DCCA :: [1]: DCCA builds two separate deep networks to learn nonlinear correlation between text and image. Input features of text view and image view are whitened and reduced. This preprocessing is the same for all DCCA-based methods.
CFA :: [19]: CFA proposes to learn orthogonal transformation for each modal by minimizing the pair-wise distances in the latent space.
Multimodal DBN :: [34]: Multimodal DBN learns a shared representation for image view and text view with a separate two-layer DBN.
Bimodal AE :: [20]: Bimodal AE connects image features and text features with a joint layer followed by two intra-modal autoencoders.
Corr-AE :: [6]: Corr-AE builds two separate uni-modal autoencoders and try to learn the correlation between two modalities by correlating hidden representations of two autoencoders. Corr-AE performs grid search for the number of hidden units of each layer with the setting 32, 64, 128, 256, 512, 1024. The number of units for all hidden layers in Corr-AE is restricted to the same. The code with parameter specifications of Multimodal DBN, Bimodal AE and Corr-AE is available online.^{Footnote 1}
DCCA-PHS :: [26]: DCCA-PHS, our previous method, proposes to extract semantic features from text features with hypergraph learning. We embed image view, text view and unsupervised semantic into a progressive framework to learn complex nonlinear correlation. The numbers of layers and numbers of nodes per layer in DCCA-PHS are described in the experiment section of [26].
3-view CCA :: : For 3-view CCA, an Eigenvector implementation is available at http://www.unc.edu/~yunchao/crossmodal.htm. We implement 3-view CCA based on DCCA. It’s clear that 3-view CCA can be viewed as a single layer DCCA with linear activation function.
SCM :: [23]: SCM combines correlation matching(CM), an unsupervised method which models cross-modal correlation, and semantic matching(SM), an supervised technique that relies on semantic representation. Our method is inspired by SCM. The source code of CCA and SCM is available at http://www.svcl.ucsd.edu/projects/crossmodal/.
JRL :: [46]: JRL simultaneously learns linear projections for different modalities with semi-supervised regularization and sparse regularization.
CMDN :: [22]: CMDN proposes to learn intra-modal representations and inter-modal representations with Stacked AutoEncoders(SAE) and Multimodal DBN [34] respectively. Both representations are combined to generate the shared representations with Bimodal Autoencoder [20] in a stacked style. The implementation of CMDN is based on deepnet.^{Footnote 2}
CDMLMR :: [16]: CDMLMR integrates quadruplet ranking loss and semi-supervised contrastive loss for modeling cross-modal semantic similarity in a unified multi-task learning architecture.

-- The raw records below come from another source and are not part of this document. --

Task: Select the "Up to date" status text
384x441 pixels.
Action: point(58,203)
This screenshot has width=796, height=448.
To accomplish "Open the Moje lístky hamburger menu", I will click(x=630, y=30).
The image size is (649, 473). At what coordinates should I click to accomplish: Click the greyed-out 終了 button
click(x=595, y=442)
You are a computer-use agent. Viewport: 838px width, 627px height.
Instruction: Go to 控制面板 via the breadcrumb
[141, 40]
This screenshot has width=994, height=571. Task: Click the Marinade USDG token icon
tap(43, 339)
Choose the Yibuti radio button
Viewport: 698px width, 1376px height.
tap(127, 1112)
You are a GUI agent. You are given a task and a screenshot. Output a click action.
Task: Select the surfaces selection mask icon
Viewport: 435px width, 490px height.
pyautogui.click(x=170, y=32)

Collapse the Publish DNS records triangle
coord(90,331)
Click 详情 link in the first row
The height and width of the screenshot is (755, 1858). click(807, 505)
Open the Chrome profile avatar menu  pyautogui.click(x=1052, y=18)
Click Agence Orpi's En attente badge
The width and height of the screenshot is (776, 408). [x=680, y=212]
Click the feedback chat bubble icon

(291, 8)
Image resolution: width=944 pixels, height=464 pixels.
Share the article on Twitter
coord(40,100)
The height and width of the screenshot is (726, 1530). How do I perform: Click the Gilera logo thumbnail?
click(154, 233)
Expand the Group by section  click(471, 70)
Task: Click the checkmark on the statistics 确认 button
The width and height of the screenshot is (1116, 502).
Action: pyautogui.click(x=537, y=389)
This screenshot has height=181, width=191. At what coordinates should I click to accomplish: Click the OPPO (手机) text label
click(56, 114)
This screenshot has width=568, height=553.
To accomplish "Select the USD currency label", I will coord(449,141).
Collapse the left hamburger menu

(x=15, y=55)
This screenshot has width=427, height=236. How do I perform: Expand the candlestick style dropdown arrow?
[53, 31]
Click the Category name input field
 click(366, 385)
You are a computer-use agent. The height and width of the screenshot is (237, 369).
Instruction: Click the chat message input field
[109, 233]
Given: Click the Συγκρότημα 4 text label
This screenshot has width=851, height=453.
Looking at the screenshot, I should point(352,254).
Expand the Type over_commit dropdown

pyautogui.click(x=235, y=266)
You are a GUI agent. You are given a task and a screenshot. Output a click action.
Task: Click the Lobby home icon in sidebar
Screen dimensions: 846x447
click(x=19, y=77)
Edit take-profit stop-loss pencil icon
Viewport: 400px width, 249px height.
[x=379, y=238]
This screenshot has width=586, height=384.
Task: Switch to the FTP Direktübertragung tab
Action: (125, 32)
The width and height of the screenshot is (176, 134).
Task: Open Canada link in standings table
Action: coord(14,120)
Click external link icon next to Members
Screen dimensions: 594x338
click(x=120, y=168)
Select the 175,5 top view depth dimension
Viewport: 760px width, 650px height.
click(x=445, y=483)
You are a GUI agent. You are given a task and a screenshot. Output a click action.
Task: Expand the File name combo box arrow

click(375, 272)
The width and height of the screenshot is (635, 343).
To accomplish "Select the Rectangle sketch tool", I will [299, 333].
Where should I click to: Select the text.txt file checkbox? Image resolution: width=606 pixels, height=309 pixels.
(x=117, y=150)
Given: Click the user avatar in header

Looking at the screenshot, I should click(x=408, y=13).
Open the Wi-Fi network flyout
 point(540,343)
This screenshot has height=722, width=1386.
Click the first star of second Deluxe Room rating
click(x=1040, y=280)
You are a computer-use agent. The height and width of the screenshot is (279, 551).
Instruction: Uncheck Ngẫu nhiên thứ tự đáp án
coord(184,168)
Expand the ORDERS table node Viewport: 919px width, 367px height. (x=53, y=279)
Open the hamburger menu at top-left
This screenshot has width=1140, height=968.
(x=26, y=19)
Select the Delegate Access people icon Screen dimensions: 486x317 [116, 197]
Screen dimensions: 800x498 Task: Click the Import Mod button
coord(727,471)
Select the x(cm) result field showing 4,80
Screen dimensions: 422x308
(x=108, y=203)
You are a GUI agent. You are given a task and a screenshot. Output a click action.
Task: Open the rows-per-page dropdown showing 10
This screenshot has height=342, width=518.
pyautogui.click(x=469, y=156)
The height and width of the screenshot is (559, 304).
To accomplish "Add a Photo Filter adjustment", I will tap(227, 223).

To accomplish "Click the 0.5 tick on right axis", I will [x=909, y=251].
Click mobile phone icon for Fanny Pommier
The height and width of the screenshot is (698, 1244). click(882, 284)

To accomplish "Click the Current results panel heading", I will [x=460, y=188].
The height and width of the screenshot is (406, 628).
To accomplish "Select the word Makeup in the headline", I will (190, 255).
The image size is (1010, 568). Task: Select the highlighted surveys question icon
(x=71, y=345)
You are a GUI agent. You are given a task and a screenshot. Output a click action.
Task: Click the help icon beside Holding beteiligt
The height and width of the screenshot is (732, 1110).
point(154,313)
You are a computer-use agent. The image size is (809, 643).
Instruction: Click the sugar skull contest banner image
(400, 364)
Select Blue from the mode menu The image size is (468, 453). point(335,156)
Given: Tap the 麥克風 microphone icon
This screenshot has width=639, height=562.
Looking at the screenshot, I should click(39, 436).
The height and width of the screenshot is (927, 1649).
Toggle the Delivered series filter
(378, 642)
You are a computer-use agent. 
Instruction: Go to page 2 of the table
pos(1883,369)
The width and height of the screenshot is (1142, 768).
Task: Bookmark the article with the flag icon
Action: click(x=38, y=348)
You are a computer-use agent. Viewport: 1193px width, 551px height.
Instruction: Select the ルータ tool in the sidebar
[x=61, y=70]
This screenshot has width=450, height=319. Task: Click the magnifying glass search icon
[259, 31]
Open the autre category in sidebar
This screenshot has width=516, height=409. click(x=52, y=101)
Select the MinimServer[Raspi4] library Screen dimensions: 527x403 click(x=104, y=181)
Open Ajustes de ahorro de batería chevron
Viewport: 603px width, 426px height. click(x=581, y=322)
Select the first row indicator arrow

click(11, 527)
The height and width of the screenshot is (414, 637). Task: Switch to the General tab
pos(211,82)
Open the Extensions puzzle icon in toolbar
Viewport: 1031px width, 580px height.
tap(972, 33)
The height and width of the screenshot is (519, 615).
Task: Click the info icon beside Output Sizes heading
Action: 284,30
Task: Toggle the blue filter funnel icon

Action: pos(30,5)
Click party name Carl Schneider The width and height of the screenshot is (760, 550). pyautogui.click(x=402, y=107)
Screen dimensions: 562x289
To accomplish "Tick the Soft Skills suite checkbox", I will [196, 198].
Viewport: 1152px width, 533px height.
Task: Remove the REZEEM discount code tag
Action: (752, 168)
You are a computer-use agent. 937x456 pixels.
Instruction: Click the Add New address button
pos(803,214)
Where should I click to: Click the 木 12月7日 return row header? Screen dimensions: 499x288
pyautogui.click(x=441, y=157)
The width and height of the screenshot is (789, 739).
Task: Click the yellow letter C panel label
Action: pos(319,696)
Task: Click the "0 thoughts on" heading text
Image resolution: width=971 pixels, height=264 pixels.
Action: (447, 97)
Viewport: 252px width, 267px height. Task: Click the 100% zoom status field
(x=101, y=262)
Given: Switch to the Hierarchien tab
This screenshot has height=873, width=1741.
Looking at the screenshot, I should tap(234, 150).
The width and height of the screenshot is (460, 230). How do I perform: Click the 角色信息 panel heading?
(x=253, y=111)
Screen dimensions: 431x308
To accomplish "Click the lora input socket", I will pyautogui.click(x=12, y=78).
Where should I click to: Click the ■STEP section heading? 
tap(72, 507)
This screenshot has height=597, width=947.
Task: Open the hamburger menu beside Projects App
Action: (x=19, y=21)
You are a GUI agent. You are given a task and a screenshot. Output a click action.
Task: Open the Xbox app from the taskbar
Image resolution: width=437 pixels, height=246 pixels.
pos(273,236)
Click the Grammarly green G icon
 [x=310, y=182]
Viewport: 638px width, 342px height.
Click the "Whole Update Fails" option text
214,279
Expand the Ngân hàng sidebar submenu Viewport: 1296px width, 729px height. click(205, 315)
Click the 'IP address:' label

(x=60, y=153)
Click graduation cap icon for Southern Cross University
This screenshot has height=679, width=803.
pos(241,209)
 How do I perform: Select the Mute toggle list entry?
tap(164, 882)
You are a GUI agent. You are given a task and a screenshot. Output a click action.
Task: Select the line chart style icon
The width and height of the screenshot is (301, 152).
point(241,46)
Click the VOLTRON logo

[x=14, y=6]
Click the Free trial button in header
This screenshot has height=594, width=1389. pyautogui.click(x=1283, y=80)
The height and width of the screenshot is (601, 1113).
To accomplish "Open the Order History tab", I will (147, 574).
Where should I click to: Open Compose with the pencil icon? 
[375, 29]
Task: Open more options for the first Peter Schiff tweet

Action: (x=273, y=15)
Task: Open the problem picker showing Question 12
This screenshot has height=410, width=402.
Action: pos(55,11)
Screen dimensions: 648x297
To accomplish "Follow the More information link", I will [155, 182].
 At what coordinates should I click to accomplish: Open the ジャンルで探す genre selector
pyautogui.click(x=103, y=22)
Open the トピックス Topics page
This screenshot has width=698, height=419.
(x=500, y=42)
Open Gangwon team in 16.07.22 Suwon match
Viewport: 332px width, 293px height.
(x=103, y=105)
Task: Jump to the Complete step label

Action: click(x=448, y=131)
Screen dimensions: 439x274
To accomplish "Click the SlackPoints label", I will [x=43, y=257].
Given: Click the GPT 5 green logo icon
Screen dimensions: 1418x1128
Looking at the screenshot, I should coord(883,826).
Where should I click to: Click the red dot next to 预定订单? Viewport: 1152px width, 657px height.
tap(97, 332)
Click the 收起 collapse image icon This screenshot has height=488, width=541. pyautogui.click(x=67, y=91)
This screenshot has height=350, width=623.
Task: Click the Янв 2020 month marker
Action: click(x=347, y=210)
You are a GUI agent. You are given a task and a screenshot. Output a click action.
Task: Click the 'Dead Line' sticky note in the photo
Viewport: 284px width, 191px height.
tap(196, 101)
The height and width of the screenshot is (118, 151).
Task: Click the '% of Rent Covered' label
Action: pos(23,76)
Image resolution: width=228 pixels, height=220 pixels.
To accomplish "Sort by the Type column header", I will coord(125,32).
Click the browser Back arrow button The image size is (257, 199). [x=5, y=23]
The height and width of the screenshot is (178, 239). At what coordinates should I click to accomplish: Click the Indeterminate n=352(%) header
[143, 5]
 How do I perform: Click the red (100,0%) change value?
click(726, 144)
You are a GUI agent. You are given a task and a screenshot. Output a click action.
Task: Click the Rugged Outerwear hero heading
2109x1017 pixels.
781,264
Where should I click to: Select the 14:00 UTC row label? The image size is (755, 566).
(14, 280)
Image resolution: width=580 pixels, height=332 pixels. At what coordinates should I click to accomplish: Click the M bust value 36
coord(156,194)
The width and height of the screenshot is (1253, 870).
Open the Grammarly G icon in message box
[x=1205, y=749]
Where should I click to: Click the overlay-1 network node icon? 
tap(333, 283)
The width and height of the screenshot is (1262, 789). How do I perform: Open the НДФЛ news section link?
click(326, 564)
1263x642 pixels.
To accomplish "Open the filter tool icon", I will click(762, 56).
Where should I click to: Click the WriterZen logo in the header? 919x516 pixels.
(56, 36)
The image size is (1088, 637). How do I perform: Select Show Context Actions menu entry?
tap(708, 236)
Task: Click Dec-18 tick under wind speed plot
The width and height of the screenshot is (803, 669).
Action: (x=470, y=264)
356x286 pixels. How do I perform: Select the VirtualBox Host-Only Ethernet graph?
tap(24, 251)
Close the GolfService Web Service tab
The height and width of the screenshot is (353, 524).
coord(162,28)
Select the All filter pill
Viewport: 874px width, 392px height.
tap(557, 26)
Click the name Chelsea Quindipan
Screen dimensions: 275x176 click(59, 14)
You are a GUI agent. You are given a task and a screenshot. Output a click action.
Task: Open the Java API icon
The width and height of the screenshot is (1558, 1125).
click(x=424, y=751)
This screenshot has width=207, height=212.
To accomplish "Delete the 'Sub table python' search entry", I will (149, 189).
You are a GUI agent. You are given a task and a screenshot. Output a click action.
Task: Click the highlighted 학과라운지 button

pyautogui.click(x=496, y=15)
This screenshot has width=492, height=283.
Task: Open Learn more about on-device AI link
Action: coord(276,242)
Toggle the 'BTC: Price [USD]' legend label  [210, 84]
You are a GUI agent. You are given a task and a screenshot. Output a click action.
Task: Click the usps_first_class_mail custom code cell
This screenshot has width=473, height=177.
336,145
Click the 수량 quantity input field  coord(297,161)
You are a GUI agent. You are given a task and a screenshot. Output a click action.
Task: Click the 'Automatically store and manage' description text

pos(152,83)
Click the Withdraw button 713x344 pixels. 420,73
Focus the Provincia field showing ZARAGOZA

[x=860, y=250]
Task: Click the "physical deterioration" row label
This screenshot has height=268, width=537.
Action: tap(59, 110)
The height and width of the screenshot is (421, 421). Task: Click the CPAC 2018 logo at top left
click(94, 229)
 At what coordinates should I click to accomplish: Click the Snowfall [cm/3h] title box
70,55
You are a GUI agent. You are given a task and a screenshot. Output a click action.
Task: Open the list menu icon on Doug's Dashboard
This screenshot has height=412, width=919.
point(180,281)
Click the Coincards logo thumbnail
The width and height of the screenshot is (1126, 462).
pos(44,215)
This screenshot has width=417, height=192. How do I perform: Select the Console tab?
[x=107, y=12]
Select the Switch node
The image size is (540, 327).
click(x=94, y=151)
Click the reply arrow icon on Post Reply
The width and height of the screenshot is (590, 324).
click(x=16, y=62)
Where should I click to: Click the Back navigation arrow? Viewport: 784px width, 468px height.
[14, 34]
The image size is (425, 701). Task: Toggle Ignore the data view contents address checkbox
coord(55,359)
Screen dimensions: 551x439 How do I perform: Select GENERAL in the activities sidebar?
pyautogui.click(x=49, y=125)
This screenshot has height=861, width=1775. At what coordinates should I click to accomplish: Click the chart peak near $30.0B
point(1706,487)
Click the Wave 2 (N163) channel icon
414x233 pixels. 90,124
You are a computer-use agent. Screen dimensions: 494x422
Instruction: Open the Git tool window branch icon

Table 1 summarizes the mAP@50 scores of different methods for cross-modal retrieval. PCA-CCA outperforms CCA on both data sets. Dimension reduction is an effective way to boost the performance of CCA. So we apply dimension reduction on DCCA and 3-view DCCA. The performance of DCCA is worse than PCA-CCA due to over-fitting. 3-view CCA outperforms CCA, which indicates that the semantic information is very useful for improving the semantic consistency in the latent space. Overall, supervised methods achieve better performance than unsupervised ones. Our method can be viewed as a nonlinear extension of SCM. It benefits from the better representation power of deep models. CDMLMR achieves state-of-the-art performance in terms of mAP@50. However, CDMLMR is trained with the help of data from the test set in the semi-supervised learning stage as mentioned in [16], which is not fair for other methods. So in the following section, we mainly compare our method with another state-of-the-art method, CMDN. Although our algorithm and CMDN build two cascaded networks, the network structures are quite different: CMDN is optimized with multiple reconstruct loss, L2 loss and softmax loss, while our method is trained by multiple reconstruct loss, CCA loss, contrastive loss and center loss. The reconstruct loss in representation learning is very beneficial for correlation learning in cross-modal retrieval. CCA loss and L2 loss are common losses for building correlation. In our experiments, CCA loss could achieve the same performance as L2 loss with much fewer dimensions. We have also tested single softmax loss, but did not achieve satisfactory results. The advantages of CMDN are the combination of two representations in the first stage and the stacked architecture in the second stage.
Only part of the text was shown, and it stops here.